PROJECT-SPECIFIC RECOMMENDATIONS

  • The committee recommends that, in the human clinical trial, the CDC should consider including a study group immunized at the start of the series (time zero), and one and six months later, followed by placebo, in order to assess adequacy of a simplified three-dose regimen in the development of immediate and long-term immunity to anthrax.

  • The committee recommends careful selection of statistical methodologies, as certain techniques including intent-to-treat analysis may be less appropriate in developing conclusions for what will eventually be a military application than they would be for general civilian vaccine development.

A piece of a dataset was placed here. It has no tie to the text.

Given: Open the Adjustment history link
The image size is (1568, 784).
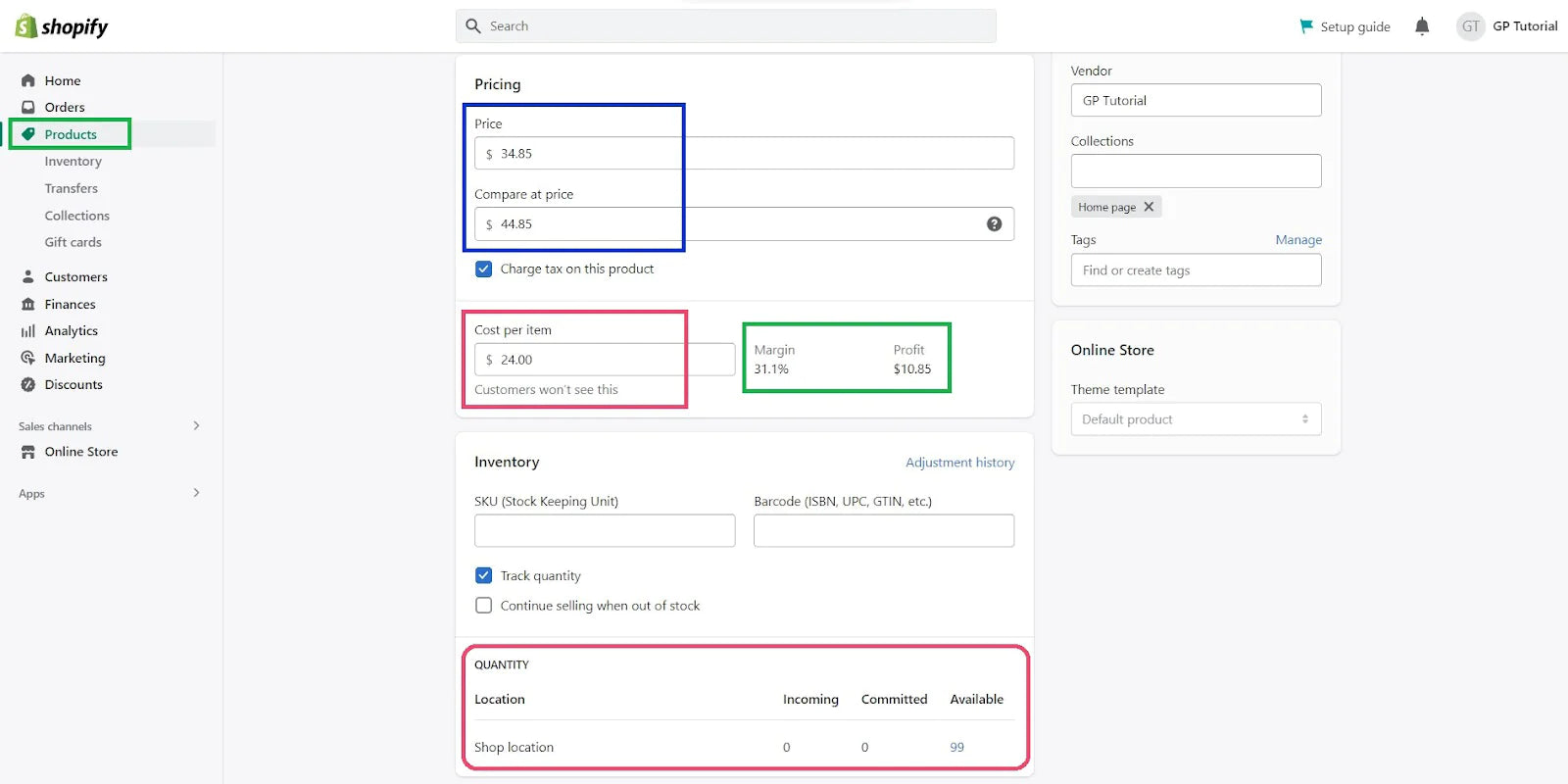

  • The committee recommends that the CDC consider, in addition to the proposed clinical trial, prospectively designed pharmacoepidemiologic study of military vaccine recipients with both active surveillance and historical data from DMSS for moderate and severe adverse events in order to assess sex or gender and perhaps other risk factors for adverse events among military personnel receiving the anthrax vaccine.

  • The committee recommends that the CDC consider both the addition of a passive antibody transfer study, and that the animal trial dose ranging study design include a more gradual dilution series.

  • The committee recommends that the use of microarrays receive further critical attention and precise evaluation of what information will be gleaned and how it will be interpreted and applied to anthrax vaccine recipients.

  • The committee recommends that the CDC consider expanding the design phase of the KAB study of military personnel regarding the anthrax vaccine to include cognitive and psychometric tests and a pilot survey in order to design both the educational interventions and the survey that will relate to them, in order to refine the sampling plan.

  • The committee recommends that the CDC consider expanding the design phase of the KAB study of military vaccine providers regarding VAERS reporting to include cognitive and psychometric tests and a pilot survey, in order to design both the educational interventions and the survey that will relate to them and possibly reduce the number of subjects.

  • The committee recommends that the CDC consider including a study of the KAB of health care providers regarding the anthrax vaccine in the study now designed to assess only KAB on VAERS reporting.

  • The committee recommends that the CDC make use of independent sources of information concerning vaccine adverse reactions in the military, such as the DMSS, when assessing any monitoring of, or modification to, VAERS reporting practices and VAERS analysis.

  • The committee recommends that the CDC consider including additional items with the SF-36 specific to adverse events possibly associated with immunization, and clearly indicate how the use of the SF-36 will be included in the protocol.